And with this none-too-reassuring piece of advice, he left us to the harried direction of the culinary staff.

Beyond the doors, we heard the trumpets blow, announcing the arrival of the first party. The musicians struck up a processional tune. In the stifling air of the kitchen, the Master Chef bellowed orders and people rushed to do his bidding. We four exchanged glances, uncertain.

"For the love of Naamah!" The Second Assistant Sommelier took charge of us, handing us our trays and shoving us toward the door. "Cereus is making its entrance; go now, and take your positions along the wall, wait until all the Houses and the first of the guests have entered." He made a shooing motion. "Go, go! I don’t want to see you back until every glass is empty!"

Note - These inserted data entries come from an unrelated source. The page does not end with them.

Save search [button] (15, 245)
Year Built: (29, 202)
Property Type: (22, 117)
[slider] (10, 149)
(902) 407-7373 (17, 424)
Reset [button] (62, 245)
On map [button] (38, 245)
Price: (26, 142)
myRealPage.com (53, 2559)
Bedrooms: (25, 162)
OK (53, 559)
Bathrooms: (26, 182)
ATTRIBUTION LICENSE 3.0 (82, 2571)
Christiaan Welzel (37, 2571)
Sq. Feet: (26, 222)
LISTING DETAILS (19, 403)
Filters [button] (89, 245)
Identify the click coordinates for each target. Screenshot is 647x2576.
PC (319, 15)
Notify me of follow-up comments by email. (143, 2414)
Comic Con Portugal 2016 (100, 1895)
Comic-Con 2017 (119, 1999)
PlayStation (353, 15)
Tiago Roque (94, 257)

In the Great Hall, I saw that kneeling cushions had been placed along the wall. We took our positions to wait, and had a good view of the procession as it entered between the marble colonnades.

The tray was not light, laden with glasses as it was, but I had been trained for this, as we all had. Gazing at the entering celebrants, I soon forgot the strain in my arms and shoulders.

I knew the Dowayne in an instant, as she entered leaning on Jareth’s arm. She was masked as a great snowy owl, wearing a vast white-feathered mask that covered the whole of her face. It was rumored, I knew, that this would be her last Midwinter Masque. Jareth wore an eagle’s mask, white feathers flecked with umber. The adepts of Cereus House followed them, a white-and-silver fantasia of creatures and wintery spirits; I lost count, with the froths of silk and gossamer and silver piping, horned and hooded and masked.

And this was only the beginning.

All Thirteen Houses made their entrance. Even now, past its heyday, to those who have never seen the Night Court in all its splendour, I say: I weep for you. I have gone farther than I ever reckoned from my birthplace, and I have attended grand functions at the royal court, but nowhere else have I seen such exultation in beauty, and beauty alone. It is, as nothing else in this world is, quintessentially D’Angeline.

If I had been trained by Delaunay then, which I had not, I would have noted and could now recall exactly what the theme of each house was, but some of the highlights remain with me still. Dahlia challenged the sovereignty of Cereus with cloth-of-gold, and the adepts of Gentian came masked as seers, preceded by incensors of opium. Eglantine House, in its madcap genius, entered as a company of Tsingani, singing and playing and tumbling. The adepts of Alyssum, famed for their modesty, were robed and veiled as Yeshuite priests and priestesses, profanely provocative. Jasmine House flaunted, as ever, the exotica of faraway lands, and their Dowayne’s young Second danced in naught but dusky skin, night-black hair and a cloud of veils.

This was ill-received by Valerian’s Dowayne, who had chosen a hareem motif for his adepts, but such things are bound to happen. For my part, I was minded of my distantly remembered mother, and then only briefly, for the procession continued.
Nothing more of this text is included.